Roquentin, yabancılaşmış, kendisinden ve yaşamından tiksinti duyan bir insan. İnsan var oluşunu öyle uzaktan uzağa düşünemez. Birden ortaya çıkıyor ve sizi sarsıyor. Bu ortaya çıkış Roquentin’in atkestanesini görmesiyle oluyor. Roquentin uyanıyor, korkuyor ve sonunda bununla yüzleşerek kendini var ediyor. Kendi adımını, kendi atmayı öğreniyor. Kendi gerçekliğini kendisi kuruyor, özgürleşiyor, duvarlarını yıkıyor. Yalnızca düşünceleriyle değil eylemleriyle de kendini var etmeye çalışıyor. Hayatta her şey olabilir ve insanın başına her şey gelebilir. 

Gasset’in dediği gibi insan, özünde yalnızlık.
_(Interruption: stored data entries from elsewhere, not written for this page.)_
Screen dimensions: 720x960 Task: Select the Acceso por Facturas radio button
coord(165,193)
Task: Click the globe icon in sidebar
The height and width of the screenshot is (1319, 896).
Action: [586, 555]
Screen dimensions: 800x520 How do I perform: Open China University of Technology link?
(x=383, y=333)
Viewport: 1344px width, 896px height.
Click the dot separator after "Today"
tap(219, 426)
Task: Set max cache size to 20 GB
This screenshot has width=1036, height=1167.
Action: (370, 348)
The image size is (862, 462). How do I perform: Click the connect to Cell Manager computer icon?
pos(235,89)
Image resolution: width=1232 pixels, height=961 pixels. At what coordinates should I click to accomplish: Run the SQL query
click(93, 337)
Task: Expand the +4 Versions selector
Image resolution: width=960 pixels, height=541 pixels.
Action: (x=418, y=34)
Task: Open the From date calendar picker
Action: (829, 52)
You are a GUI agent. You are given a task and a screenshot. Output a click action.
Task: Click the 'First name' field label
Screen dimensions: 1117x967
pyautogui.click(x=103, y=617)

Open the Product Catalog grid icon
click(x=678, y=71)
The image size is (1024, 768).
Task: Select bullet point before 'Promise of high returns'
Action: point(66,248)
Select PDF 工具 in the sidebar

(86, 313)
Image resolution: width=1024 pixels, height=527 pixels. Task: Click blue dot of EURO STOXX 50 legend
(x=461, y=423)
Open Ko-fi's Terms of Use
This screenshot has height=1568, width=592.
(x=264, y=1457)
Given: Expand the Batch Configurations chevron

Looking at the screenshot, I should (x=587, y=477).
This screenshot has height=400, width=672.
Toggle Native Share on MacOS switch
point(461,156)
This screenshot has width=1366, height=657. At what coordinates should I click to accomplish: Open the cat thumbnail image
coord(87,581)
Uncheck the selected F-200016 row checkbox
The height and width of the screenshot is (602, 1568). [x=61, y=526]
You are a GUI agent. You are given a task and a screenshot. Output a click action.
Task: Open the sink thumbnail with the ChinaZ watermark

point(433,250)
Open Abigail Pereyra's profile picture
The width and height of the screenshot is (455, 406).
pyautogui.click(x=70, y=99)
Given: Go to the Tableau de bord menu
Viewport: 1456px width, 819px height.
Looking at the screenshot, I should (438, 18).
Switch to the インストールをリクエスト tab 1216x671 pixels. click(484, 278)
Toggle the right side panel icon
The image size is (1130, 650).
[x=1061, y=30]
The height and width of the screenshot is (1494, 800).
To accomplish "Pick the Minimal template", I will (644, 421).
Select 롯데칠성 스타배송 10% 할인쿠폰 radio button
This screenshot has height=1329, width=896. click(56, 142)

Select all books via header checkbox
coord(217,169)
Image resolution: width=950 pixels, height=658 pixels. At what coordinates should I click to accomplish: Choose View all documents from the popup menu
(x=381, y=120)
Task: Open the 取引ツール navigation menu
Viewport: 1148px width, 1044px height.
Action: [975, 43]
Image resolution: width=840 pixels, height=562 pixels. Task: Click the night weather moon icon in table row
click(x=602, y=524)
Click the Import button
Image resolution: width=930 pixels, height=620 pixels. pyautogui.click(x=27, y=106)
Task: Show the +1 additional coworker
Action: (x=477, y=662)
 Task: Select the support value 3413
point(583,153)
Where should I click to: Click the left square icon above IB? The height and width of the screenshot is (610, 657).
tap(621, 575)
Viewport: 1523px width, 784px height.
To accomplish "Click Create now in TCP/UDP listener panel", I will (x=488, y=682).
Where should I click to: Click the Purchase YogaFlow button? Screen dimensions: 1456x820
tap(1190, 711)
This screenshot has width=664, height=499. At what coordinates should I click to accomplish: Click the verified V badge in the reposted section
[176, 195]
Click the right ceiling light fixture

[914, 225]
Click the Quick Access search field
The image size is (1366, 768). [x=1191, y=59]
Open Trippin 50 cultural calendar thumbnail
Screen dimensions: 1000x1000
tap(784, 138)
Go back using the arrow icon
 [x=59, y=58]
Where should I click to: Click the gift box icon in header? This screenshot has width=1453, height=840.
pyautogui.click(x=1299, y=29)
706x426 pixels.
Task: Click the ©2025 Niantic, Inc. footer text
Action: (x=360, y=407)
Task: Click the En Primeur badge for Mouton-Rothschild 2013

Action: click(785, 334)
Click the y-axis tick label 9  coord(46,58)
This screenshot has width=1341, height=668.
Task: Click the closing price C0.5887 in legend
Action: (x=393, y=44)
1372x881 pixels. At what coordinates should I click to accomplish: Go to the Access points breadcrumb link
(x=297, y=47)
Roquentin de at kestanesinde yalnızlığının bilincine varıyor. İnsanoğlunun kendini arayıp bulması, yalnızlığının bilincine varmasıyla gerçekleşiyor. İnsan yalnızlığında kendisiyle yüzleşiyor, kendini ve yaşamını, eylemlerini sorguluyor. Ve sonrasında kendi olmaya başlıyor. 

Oğuz Atay, “Tutunamayanlar” romanında şunu söylüyor: 

“Önce kelime vardı, diye başlıyor Yohanna’ya göre incil. Kelimeden önce de yalnızlık vardı. Ve kelimeden sonra da var olmaya devam etti.”

Evet yalnızız, Edip Cansever’in de dediği gibi “durmadan yalnızız.”   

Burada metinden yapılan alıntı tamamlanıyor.